Only an exact copy is wanted: the lines from the one holding "Click the 8:31 pm timestamp" through the last line below, minus the pictures.
—————
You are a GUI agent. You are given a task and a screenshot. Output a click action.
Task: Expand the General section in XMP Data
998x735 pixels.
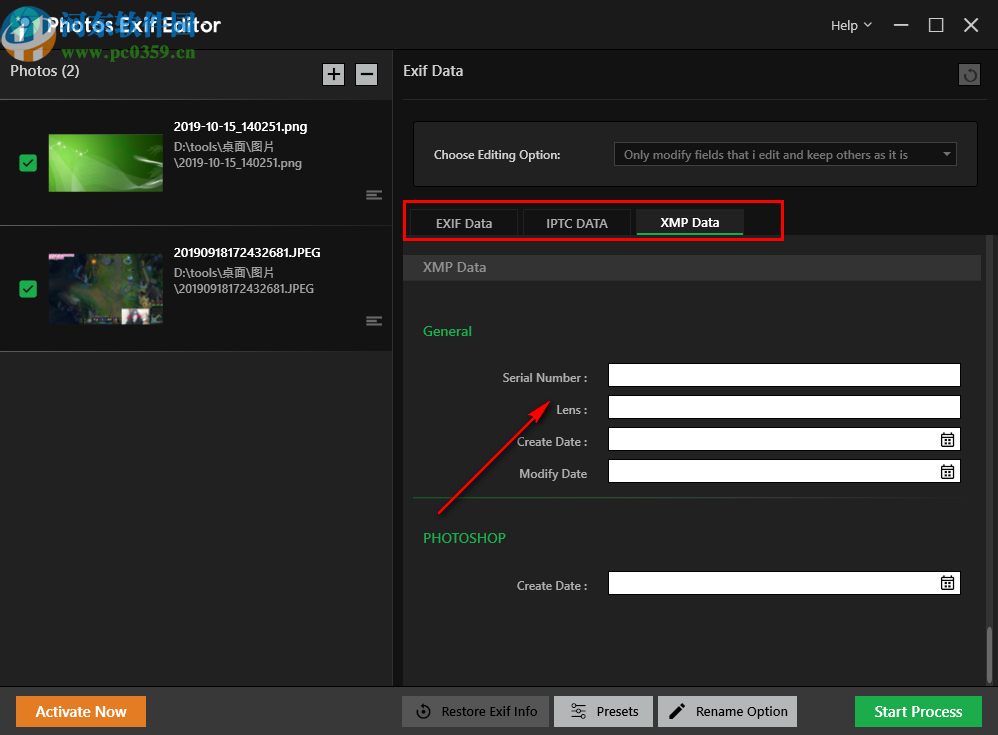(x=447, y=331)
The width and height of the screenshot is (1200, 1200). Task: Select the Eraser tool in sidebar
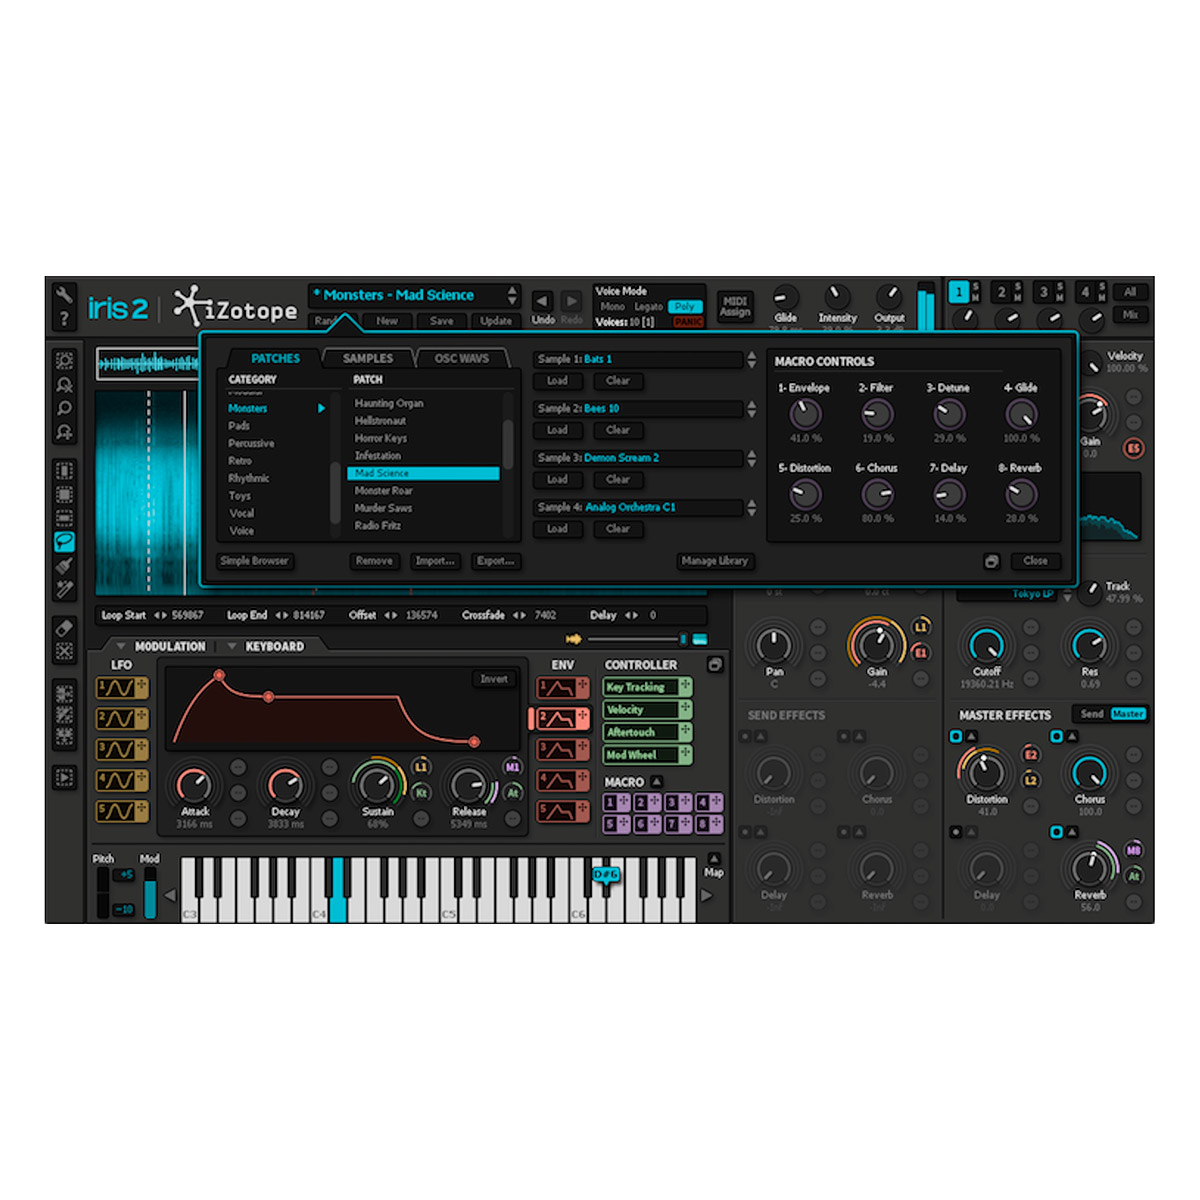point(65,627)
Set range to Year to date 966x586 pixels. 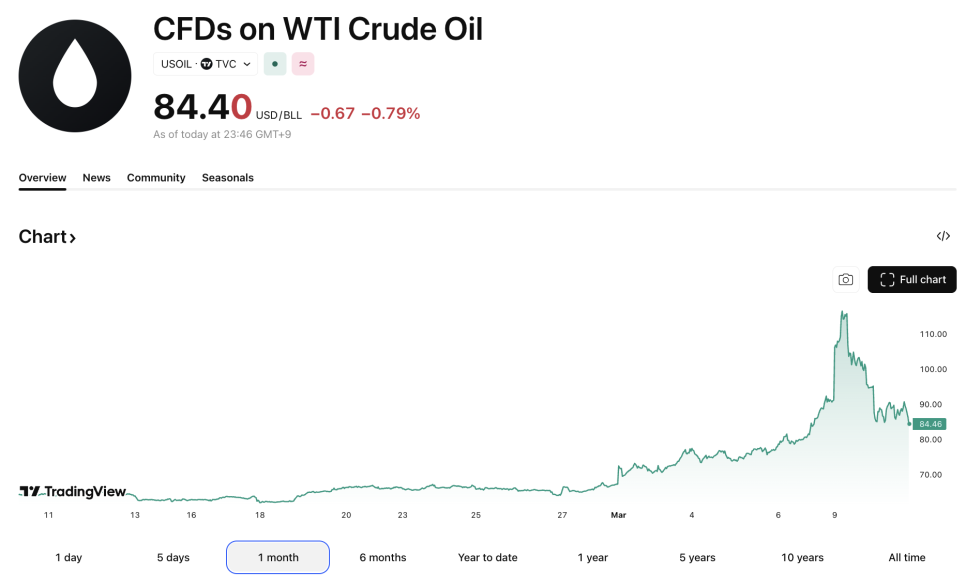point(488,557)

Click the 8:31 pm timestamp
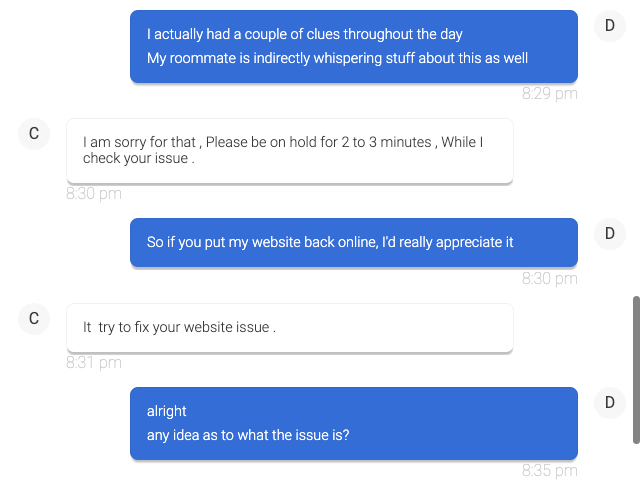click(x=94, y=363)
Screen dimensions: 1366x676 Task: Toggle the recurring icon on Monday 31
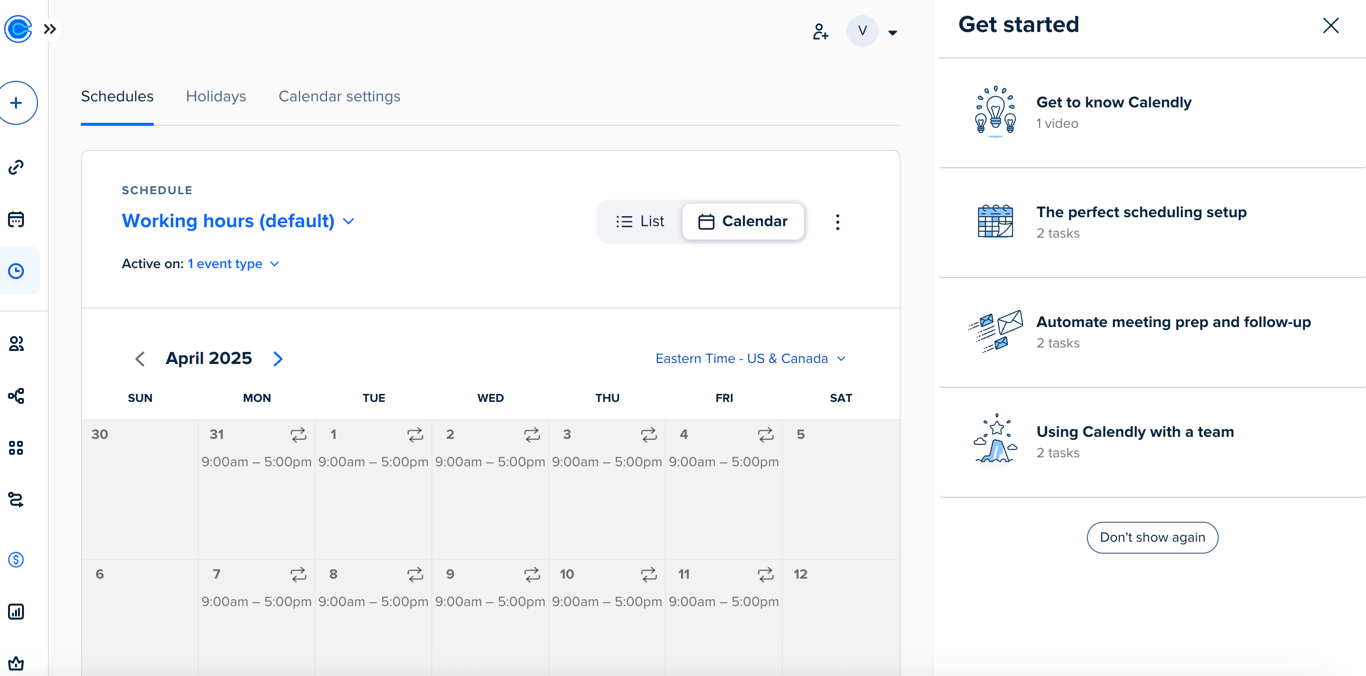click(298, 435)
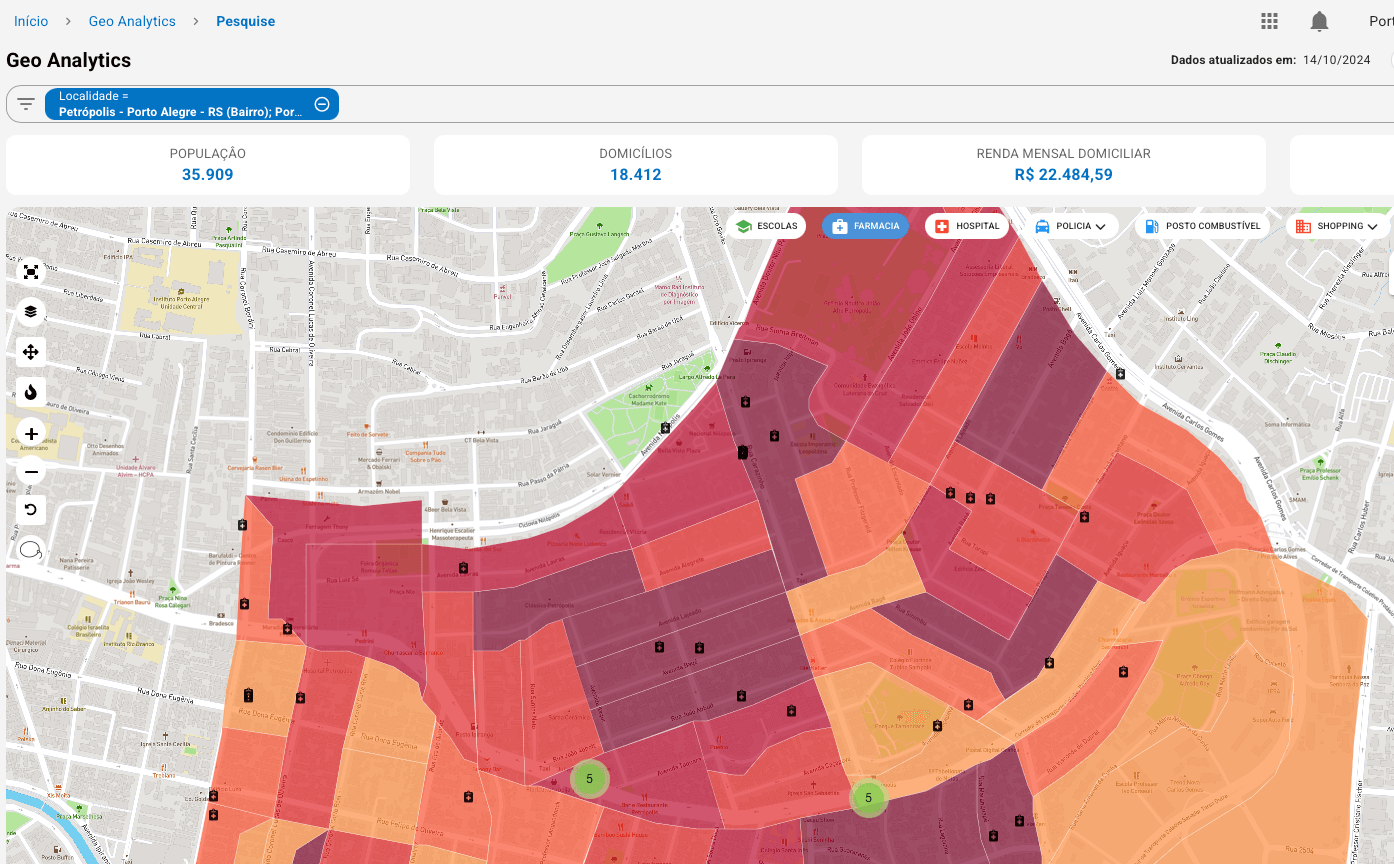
—————
▸ ANSWER TO THIS TASK
Click the 8:31 pm timestamp
click(x=94, y=363)
Screen dimensions: 1366x676 Task: Toggle the recurring icon on Monday 31
click(298, 435)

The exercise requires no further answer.